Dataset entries
○ ○ ○
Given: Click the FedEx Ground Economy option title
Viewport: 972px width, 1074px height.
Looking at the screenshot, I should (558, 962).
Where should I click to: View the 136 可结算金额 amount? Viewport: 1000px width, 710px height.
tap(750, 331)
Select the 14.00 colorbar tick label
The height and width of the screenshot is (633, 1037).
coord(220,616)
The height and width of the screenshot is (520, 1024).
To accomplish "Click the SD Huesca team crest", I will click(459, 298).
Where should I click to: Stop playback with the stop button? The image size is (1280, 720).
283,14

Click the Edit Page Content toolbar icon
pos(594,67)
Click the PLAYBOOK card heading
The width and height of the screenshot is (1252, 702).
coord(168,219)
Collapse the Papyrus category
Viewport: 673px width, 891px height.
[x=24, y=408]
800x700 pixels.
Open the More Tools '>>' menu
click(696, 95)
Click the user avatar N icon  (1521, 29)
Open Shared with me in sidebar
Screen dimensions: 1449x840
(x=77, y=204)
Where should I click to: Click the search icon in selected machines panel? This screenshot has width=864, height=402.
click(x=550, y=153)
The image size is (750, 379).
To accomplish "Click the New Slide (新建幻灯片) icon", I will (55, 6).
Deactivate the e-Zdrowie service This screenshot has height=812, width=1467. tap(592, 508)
○ ○ ○
Search the data for the string "accomplish" and copy out every line where it is found.

Exercise result =
To accomplish "Click the SD Huesca team crest", I will click(459, 298).
To accomplish "Click the New Slide (新建幻灯片) icon", I will (55, 6).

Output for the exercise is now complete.